O praticante da modalidade tem deficiência em pelo menos três membros. A classificação de um para-atleta varia de acordo com a sua limitação ao esporte e leva em consideração itens como alcance do movimento, movimentação funcional e testes musculares. A partir da pontuação 4,0, o jogador passa a ser inelegível para o rúgbi sobre rodas.

CRESCIMENTO

O Brasil ainda não tem tradição no esporte, mas dá sinais de crescimento. Atualmente, o Campeonato Brasileiro de rúgbi em cadeira de rodas conta com 16 clubes filiados e separados em duas divisões. Tetracampeã, a Adeacamp é base da seleção nacional – além de Cavalli, o capitão Alexandre Taniguchi, os atletas Bruno Damaceno e Lucas Junqueira também fazem parte da seleção brasileira, assim como o técnico Luís Gustavo de Souza Pena e o preparador físico Mauro Furtado. Eles, inclusive, estão cotados para participar dos Jogos Paralímpicos no Rio de Janeiro, neste ano.

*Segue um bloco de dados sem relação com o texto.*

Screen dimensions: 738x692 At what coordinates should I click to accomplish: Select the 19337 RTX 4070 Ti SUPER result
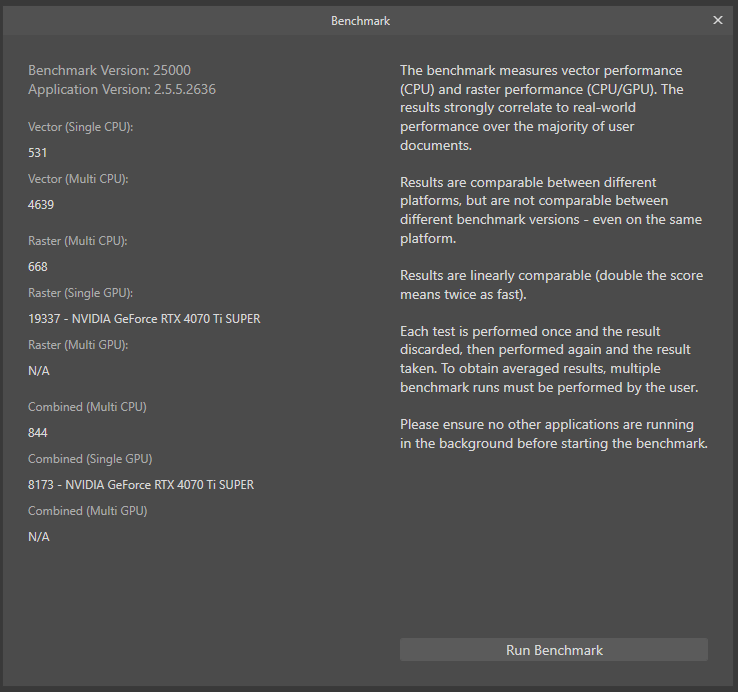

“Jogo o rúgbi sobre rodas desde 2008, que foi o ano em que a modalidade ‘pegou’ mesmo aqui. O esporte é extenuante, o esforço físico é gigantesco. Há sim um crescimento e acredito que o fato de os Jogos Paralímpicos serem no Brasil ajuda bastante, mas ainda falta apoio e quem divulgue isso. O trabalho realizado pelo Sesc tem enorme importância para nós”, completou Cavalli.